Work instructions: Every record is to be returned as written, with no omissions.

Data shown:
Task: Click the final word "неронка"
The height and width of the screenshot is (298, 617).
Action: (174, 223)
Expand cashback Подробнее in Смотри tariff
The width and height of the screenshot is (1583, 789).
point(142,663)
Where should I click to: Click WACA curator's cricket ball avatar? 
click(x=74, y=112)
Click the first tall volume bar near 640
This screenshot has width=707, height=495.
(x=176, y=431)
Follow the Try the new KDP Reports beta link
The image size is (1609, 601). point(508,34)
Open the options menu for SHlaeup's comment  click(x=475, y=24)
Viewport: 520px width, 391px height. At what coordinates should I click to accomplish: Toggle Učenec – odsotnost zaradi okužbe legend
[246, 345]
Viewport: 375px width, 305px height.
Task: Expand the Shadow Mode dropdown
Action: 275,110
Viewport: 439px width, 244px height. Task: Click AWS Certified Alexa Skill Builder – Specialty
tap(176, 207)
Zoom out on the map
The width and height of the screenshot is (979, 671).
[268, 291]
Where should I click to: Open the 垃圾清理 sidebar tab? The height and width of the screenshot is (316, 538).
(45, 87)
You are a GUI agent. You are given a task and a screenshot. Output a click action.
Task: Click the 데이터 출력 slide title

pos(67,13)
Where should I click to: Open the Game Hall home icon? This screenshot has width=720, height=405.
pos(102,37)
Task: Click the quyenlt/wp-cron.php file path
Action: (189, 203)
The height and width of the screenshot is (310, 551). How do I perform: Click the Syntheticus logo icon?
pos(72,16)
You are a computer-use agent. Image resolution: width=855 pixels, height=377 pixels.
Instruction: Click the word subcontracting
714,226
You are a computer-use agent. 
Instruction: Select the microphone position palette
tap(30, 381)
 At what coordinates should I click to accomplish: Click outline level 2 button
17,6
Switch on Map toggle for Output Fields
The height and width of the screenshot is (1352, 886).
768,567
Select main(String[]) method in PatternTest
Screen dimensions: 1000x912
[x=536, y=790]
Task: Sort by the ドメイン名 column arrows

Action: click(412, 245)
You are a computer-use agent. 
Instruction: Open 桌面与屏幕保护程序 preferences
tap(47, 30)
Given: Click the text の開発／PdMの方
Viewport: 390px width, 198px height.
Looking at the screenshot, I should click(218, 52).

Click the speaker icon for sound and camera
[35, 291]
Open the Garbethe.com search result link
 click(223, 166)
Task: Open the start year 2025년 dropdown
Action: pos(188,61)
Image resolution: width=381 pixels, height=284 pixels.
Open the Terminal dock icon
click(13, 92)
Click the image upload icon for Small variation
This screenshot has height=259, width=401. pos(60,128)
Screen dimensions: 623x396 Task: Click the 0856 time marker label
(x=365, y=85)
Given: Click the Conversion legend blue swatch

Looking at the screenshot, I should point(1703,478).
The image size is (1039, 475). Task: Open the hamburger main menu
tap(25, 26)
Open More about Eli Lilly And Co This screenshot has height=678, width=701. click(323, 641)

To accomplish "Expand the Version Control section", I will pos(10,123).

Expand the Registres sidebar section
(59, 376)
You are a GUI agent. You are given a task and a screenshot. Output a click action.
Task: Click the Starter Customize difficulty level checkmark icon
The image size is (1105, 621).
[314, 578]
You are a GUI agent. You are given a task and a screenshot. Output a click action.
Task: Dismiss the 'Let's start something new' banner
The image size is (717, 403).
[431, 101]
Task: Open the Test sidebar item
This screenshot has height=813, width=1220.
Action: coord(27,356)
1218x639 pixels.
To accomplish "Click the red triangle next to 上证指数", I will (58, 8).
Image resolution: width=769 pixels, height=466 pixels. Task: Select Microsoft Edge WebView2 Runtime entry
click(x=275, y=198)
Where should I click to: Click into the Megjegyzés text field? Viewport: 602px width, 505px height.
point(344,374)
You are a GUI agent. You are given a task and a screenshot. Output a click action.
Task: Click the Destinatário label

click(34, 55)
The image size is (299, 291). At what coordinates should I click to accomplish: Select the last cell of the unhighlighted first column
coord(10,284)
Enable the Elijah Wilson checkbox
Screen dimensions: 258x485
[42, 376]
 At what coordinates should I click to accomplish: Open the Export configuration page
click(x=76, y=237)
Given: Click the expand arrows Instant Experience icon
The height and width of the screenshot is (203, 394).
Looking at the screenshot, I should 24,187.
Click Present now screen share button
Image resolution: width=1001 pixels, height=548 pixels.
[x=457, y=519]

Answer to this exercise:
Task: Click the final word "неронка"
The height and width of the screenshot is (298, 617).
Action: (174, 223)
Expand cashback Подробнее in Смотри tariff
The width and height of the screenshot is (1583, 789).
point(142,663)
Where should I click to: Click WACA curator's cricket ball avatar? 
click(x=74, y=112)
Click the first tall volume bar near 640
This screenshot has width=707, height=495.
(x=176, y=431)
Follow the Try the new KDP Reports beta link
The image size is (1609, 601). point(508,34)
Open the options menu for SHlaeup's comment  click(x=475, y=24)
Viewport: 520px width, 391px height. At what coordinates should I click to accomplish: Toggle Učenec – odsotnost zaradi okužbe legend
[246, 345]
Viewport: 375px width, 305px height.
Task: Expand the Shadow Mode dropdown
Action: 275,110
Viewport: 439px width, 244px height. Task: Click AWS Certified Alexa Skill Builder – Specialty
tap(176, 207)
Zoom out on the map
The width and height of the screenshot is (979, 671).
[268, 291]
Where should I click to: Open the 垃圾清理 sidebar tab? The height and width of the screenshot is (316, 538).
(45, 87)
You are a GUI agent. You are given a task and a screenshot. Output a click action.
Task: Click the 데이터 출력 slide title

pos(67,13)
Where should I click to: Open the Game Hall home icon? This screenshot has width=720, height=405.
pos(102,37)
Task: Click the quyenlt/wp-cron.php file path
Action: (189, 203)
The height and width of the screenshot is (310, 551). How do I perform: Click the Syntheticus logo icon?
pos(72,16)
You are a computer-use agent. Image resolution: width=855 pixels, height=377 pixels.
Instruction: Click the word subcontracting
714,226
You are a computer-use agent. 
Instruction: Select the microphone position palette
tap(30, 381)
 At what coordinates should I click to accomplish: Click outline level 2 button
17,6
Switch on Map toggle for Output Fields
The height and width of the screenshot is (1352, 886).
768,567
Select main(String[]) method in PatternTest
Screen dimensions: 1000x912
[x=536, y=790]
Task: Sort by the ドメイン名 column arrows

Action: click(412, 245)
You are a computer-use agent. 
Instruction: Open 桌面与屏幕保护程序 preferences
tap(47, 30)
Given: Click the text の開発／PdMの方
Viewport: 390px width, 198px height.
Looking at the screenshot, I should click(218, 52).

Click the speaker icon for sound and camera
[35, 291]
Open the Garbethe.com search result link
 click(223, 166)
Task: Open the start year 2025년 dropdown
Action: pos(188,61)
Image resolution: width=381 pixels, height=284 pixels.
Open the Terminal dock icon
click(13, 92)
Click the image upload icon for Small variation
This screenshot has height=259, width=401. pos(60,128)
Screen dimensions: 623x396 Task: Click the 0856 time marker label
(x=365, y=85)
Given: Click the Conversion legend blue swatch

Looking at the screenshot, I should point(1703,478).
The image size is (1039, 475). Task: Open the hamburger main menu
tap(25, 26)
Open More about Eli Lilly And Co This screenshot has height=678, width=701. click(323, 641)

To accomplish "Expand the Version Control section", I will pos(10,123).

Expand the Registres sidebar section
(59, 376)
You are a GUI agent. You are given a task and a screenshot. Output a click action.
Task: Click the Starter Customize difficulty level checkmark icon
The image size is (1105, 621).
[314, 578]
You are a GUI agent. You are given a task and a screenshot. Output a click action.
Task: Dismiss the 'Let's start something new' banner
The image size is (717, 403).
[431, 101]
Task: Open the Test sidebar item
This screenshot has height=813, width=1220.
Action: coord(27,356)
1218x639 pixels.
To accomplish "Click the red triangle next to 上证指数", I will (58, 8).
Image resolution: width=769 pixels, height=466 pixels. Task: Select Microsoft Edge WebView2 Runtime entry
click(x=275, y=198)
Where should I click to: Click into the Megjegyzés text field? Viewport: 602px width, 505px height.
point(344,374)
You are a GUI agent. You are given a task and a screenshot. Output a click action.
Task: Click the Destinatário label

click(34, 55)
The image size is (299, 291). At what coordinates should I click to accomplish: Select the last cell of the unhighlighted first column
coord(10,284)
Enable the Elijah Wilson checkbox
Screen dimensions: 258x485
[42, 376]
 At what coordinates should I click to accomplish: Open the Export configuration page
click(x=76, y=237)
Given: Click the expand arrows Instant Experience icon
The height and width of the screenshot is (203, 394).
Looking at the screenshot, I should 24,187.
Click Present now screen share button
Image resolution: width=1001 pixels, height=548 pixels.
[x=457, y=519]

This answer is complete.